→ **Written exercise**
List each line of the data below that contains the word "click".

→ **Data provided**
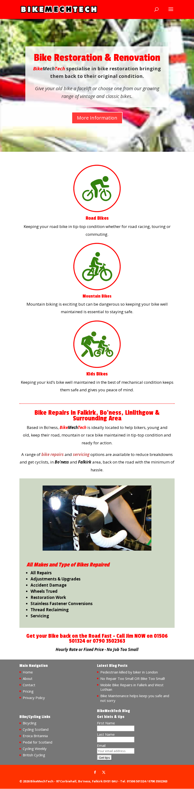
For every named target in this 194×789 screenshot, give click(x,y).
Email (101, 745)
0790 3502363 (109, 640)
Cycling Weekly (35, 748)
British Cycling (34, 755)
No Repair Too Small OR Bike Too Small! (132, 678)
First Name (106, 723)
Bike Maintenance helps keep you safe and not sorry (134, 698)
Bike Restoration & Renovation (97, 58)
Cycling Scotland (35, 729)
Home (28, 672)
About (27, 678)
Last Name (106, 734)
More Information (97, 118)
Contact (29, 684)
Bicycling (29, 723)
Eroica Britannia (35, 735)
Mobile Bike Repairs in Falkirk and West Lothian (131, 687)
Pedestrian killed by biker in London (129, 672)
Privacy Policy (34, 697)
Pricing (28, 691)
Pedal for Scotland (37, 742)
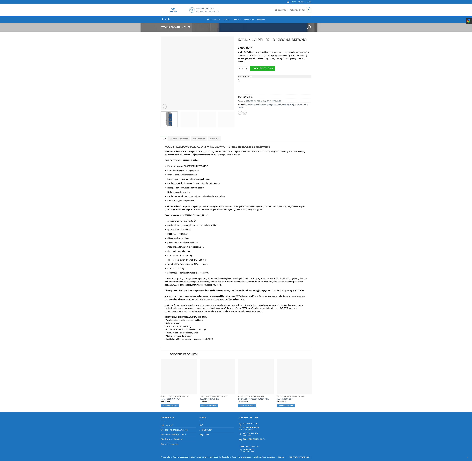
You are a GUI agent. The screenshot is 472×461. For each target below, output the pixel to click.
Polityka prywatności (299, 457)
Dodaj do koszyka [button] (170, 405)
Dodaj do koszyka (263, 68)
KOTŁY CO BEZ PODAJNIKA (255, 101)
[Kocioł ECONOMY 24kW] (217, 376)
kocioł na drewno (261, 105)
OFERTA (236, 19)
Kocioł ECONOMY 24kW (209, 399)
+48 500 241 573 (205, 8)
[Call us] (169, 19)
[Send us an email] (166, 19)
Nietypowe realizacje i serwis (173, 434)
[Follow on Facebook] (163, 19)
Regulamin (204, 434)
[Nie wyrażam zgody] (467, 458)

--

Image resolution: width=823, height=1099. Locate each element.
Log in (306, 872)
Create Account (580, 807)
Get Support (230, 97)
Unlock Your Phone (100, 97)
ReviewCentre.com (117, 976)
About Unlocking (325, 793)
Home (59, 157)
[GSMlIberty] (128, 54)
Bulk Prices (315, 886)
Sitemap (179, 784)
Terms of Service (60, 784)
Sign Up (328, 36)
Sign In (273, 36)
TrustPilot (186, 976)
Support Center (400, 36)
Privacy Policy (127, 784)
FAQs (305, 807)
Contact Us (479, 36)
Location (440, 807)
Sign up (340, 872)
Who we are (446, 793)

→ **Solution to this task**
For every named target in this 194×789 screenshot, give click(x,y).
You are a GUI agent. The screenshot is 472×461. For each target below, output the pixel to click.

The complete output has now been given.